Advice on developing family governance
Katy Wilder Schaaf and Erik B. Kesting, fifth-generation members of the family that owns E. Ritter & Company, offer these suggestions on developing a governance system that works best for your family business, based on the Ritter family’s experience:
• Take responsibility. Owners must take responsibility for their own needs and goals and articulate those in a useful way to the board. Active owners in family governance leadership positions must drive facilitation of the process.

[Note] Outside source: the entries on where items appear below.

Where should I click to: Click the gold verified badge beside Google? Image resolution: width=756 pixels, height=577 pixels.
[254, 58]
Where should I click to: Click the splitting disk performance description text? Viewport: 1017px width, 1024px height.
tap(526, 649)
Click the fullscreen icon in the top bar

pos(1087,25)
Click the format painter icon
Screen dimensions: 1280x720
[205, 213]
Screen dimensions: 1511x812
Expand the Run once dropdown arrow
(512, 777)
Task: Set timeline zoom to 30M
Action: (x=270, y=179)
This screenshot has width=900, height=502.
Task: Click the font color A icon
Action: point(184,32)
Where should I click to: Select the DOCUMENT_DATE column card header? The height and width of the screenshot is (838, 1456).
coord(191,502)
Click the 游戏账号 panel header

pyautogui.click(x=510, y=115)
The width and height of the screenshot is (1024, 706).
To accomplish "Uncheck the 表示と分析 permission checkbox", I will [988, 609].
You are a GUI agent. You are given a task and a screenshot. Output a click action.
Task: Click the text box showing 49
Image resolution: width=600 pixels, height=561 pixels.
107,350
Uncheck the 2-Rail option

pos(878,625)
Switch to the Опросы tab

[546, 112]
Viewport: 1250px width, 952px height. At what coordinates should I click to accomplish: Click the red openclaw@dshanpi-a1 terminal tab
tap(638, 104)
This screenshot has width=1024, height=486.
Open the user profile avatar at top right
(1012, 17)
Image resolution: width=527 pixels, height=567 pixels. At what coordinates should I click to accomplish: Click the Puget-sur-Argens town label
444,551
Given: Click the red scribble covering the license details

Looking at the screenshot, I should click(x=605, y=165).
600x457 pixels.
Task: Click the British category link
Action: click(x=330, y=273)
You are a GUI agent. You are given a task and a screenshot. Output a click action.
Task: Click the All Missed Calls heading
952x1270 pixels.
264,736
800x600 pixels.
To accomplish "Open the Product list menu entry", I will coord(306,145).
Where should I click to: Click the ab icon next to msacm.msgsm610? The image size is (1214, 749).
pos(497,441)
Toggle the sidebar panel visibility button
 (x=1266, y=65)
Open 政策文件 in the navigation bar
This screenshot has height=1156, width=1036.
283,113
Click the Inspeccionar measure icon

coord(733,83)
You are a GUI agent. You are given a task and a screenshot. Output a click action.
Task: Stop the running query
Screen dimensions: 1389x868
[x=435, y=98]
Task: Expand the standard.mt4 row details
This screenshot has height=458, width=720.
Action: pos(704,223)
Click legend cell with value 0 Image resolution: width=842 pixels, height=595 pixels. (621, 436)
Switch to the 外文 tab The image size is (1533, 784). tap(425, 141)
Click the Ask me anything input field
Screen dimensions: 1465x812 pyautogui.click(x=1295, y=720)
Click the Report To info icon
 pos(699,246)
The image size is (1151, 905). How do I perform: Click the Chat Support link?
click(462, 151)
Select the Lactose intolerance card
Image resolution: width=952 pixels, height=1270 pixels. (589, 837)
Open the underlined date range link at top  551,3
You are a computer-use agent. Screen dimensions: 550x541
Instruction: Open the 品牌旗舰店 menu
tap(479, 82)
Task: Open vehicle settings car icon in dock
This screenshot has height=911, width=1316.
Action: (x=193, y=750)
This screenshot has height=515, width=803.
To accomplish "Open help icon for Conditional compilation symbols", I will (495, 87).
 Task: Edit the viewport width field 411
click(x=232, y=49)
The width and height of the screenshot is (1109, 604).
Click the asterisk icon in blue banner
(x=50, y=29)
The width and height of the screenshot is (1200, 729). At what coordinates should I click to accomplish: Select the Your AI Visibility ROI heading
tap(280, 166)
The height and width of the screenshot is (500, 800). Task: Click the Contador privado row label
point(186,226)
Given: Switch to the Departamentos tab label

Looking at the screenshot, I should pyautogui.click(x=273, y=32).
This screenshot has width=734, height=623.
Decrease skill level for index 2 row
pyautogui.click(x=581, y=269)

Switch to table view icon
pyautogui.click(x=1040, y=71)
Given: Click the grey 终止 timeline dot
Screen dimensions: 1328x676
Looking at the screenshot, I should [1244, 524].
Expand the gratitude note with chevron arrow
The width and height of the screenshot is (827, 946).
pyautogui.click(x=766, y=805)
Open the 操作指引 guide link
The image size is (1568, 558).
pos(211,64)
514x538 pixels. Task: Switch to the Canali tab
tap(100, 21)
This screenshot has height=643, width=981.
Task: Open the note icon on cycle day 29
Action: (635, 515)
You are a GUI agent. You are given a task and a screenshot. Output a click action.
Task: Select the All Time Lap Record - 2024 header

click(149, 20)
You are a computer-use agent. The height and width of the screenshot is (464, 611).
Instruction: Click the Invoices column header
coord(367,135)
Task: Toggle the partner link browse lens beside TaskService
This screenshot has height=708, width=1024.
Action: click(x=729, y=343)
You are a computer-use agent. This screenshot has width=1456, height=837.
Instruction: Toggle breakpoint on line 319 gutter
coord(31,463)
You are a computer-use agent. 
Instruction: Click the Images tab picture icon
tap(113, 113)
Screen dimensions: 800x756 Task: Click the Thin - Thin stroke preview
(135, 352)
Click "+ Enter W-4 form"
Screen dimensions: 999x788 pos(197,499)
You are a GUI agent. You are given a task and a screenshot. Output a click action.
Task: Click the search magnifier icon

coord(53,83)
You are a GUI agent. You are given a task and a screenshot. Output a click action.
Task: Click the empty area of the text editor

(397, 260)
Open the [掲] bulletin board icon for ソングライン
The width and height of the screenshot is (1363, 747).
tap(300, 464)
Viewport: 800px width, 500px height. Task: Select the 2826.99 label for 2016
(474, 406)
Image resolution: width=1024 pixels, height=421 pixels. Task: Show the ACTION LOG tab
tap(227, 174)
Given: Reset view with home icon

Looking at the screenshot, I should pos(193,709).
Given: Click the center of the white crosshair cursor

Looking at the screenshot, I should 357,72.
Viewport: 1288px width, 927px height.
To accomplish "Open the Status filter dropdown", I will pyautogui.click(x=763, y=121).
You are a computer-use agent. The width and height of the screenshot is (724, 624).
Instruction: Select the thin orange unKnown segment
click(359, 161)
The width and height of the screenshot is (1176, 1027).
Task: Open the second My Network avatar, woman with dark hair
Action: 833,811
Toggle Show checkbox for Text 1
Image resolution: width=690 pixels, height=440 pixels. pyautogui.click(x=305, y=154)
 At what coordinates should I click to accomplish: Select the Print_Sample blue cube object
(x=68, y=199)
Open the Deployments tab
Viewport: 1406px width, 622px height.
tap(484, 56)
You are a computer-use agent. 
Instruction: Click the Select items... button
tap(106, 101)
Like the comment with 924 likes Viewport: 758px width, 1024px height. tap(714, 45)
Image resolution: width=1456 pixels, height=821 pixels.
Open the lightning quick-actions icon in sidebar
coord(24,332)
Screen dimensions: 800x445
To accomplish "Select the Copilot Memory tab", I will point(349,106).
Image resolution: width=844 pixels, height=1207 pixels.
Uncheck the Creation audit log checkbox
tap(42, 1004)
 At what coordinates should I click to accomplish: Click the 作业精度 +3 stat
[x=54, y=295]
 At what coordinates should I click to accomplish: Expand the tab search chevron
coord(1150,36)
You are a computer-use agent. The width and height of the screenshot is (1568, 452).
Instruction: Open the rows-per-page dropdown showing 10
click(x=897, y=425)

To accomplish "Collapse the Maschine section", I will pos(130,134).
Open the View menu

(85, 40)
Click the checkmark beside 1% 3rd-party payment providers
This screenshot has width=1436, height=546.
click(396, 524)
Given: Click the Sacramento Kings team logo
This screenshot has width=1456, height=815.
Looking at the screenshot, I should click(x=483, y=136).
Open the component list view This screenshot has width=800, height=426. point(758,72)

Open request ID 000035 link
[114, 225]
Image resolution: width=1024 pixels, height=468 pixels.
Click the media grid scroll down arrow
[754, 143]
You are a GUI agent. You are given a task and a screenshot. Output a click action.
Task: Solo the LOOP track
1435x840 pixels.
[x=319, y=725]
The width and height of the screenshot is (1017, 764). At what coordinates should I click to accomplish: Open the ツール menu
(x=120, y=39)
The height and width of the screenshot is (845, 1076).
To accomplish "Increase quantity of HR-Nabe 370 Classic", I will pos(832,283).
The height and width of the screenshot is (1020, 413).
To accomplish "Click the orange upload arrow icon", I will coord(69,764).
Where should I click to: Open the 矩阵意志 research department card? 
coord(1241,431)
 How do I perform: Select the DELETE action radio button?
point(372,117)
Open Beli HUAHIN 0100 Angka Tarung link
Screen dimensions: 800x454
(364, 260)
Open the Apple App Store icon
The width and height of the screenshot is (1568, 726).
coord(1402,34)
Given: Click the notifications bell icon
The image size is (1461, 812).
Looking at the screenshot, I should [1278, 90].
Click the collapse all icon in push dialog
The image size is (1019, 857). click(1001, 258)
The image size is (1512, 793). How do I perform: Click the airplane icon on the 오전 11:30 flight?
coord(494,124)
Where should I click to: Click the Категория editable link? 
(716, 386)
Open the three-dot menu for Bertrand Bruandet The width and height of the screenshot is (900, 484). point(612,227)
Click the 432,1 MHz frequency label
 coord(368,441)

• Get specific. In a diverse family group, specific questions and scenarios elicit the most specific and information-filled responses. Survey your family members, asking them to state their specific personal financial goals and hopes for the business.
• Involve your senior non-family executives. Work groups that include both non-family management and family members are sometimes indicated — even when you’re working on a family culture issue. Find senior executives who are as committed as you are to perpetuating the family-held nature of the business and engage them anytime your family governance evolves.
• Build trust in family leaders who represent the whole family. In a large family, don’t expect consensus. Most owners will need t make some compromises in their personal financial expectations or goals in order to remain owners. The trade-off is in emotional returns and community impact and the amazing relationships and opportunities that come with owning a family business. Help family members build wealth outside the family business so they have the flexibility to weather changes in dividends or liquidity.
• Expect and acknowledge commitment. Maintaining cohesion in a business-owning family requires time commitment and leadership. Invest in your family leaders and compensate them for their efforts.
• Be patient and persistent. It may take multiple attempts and many years to establish an effective and resilient governance system.